*** Available data

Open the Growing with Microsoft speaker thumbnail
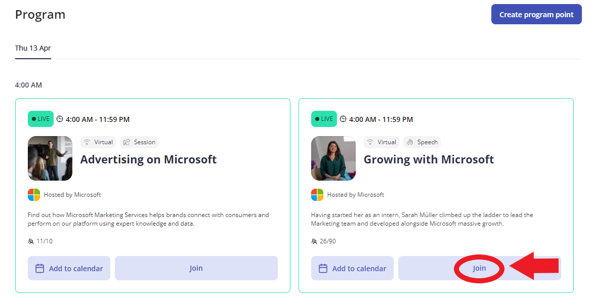Viewport: 591px width, 299px height. (333, 158)
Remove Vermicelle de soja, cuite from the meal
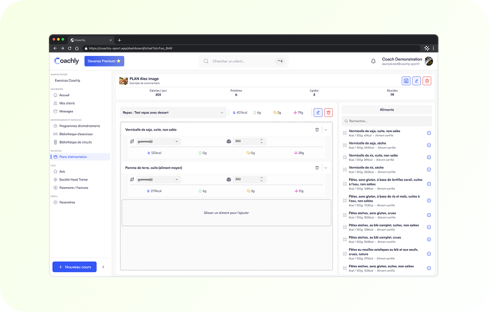Screen dimensions: 489x312 pyautogui.click(x=317, y=129)
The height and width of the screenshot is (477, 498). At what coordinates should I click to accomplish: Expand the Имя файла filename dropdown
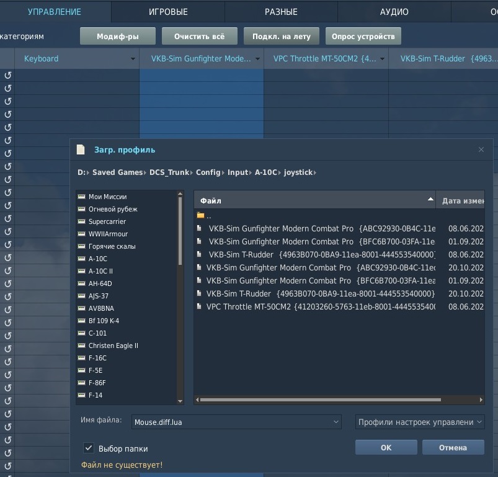pyautogui.click(x=336, y=422)
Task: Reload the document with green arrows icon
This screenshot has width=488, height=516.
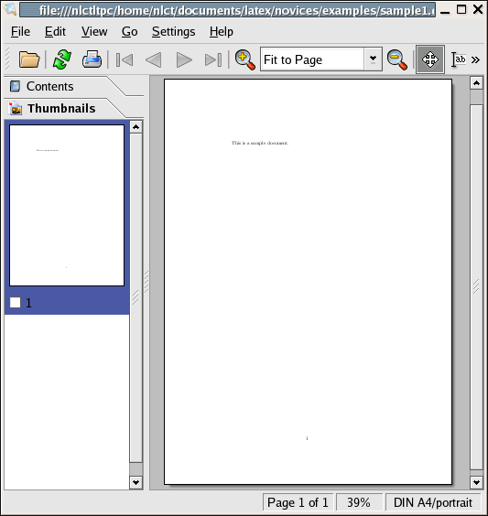Action: point(62,59)
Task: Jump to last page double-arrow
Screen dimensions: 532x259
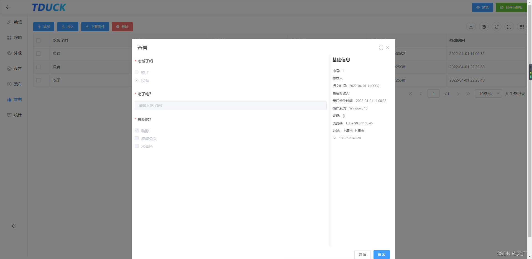Action: pos(468,94)
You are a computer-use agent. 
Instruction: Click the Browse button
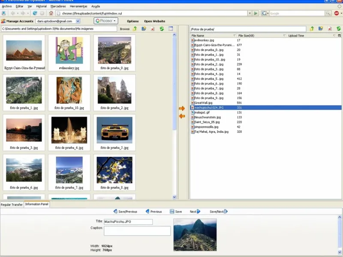pos(125,29)
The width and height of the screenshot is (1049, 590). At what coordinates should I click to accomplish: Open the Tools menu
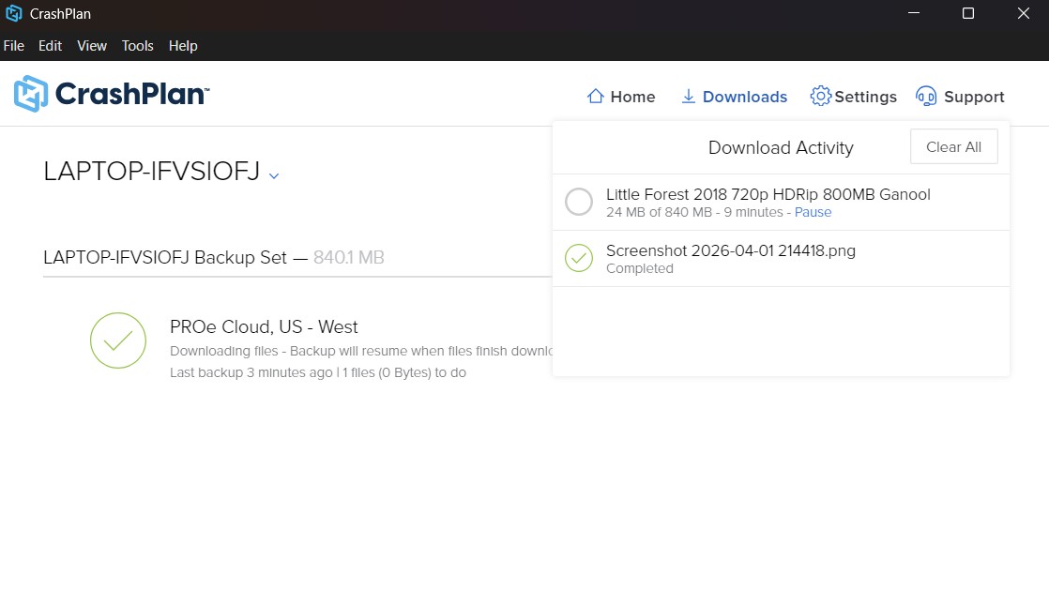pos(137,45)
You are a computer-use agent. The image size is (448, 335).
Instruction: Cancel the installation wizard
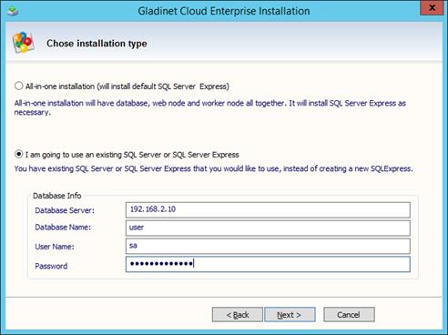[x=349, y=315]

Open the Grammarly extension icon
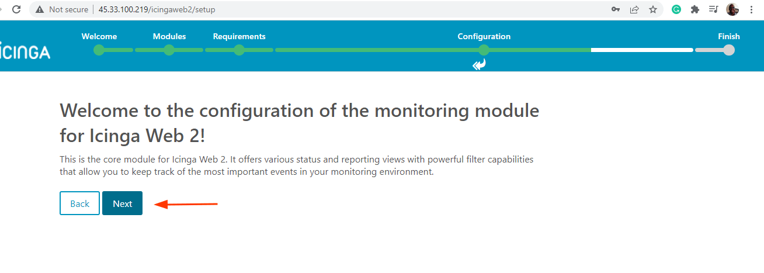coord(676,9)
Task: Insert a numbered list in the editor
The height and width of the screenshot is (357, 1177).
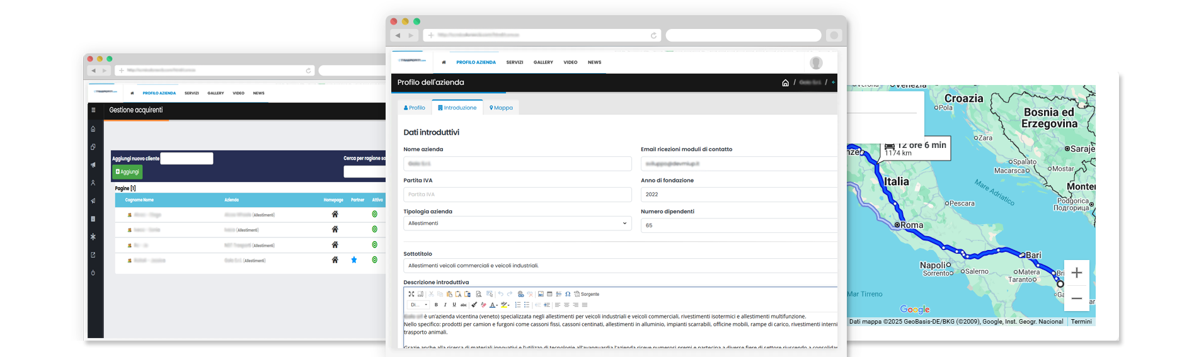Action: click(x=518, y=305)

******

### Task to carry out
Repeat the listing above word for word. Do not include the pictures.

### Response for this exercise
Open the Growing with Microsoft speaker thumbnail
Viewport: 591px width, 299px height. (333, 158)
Remove Vermicelle de soja, cuite from the meal
Screen dimensions: 489x312 pyautogui.click(x=317, y=129)
The height and width of the screenshot is (477, 498). At what coordinates should I click to accomplish: Expand the Имя файла filename dropdown
pyautogui.click(x=336, y=422)
Task: Reload the document with green arrows icon
This screenshot has width=488, height=516.
Action: point(62,59)
Task: Jump to last page double-arrow
Screen dimensions: 532x259
Action: pos(468,94)
You are a computer-use agent. 
Instruction: Click the Browse button
pos(125,29)
The width and height of the screenshot is (1049, 590). At what coordinates should I click to accomplish: Open the Tools menu
pos(137,45)
You are a computer-use agent. The image size is (448, 335).
Instruction: Cancel the installation wizard
[x=349, y=315]

Open the Grammarly extension icon
coord(676,9)
Task: Insert a numbered list in the editor
The height and width of the screenshot is (357, 1177).
Action: click(x=518, y=305)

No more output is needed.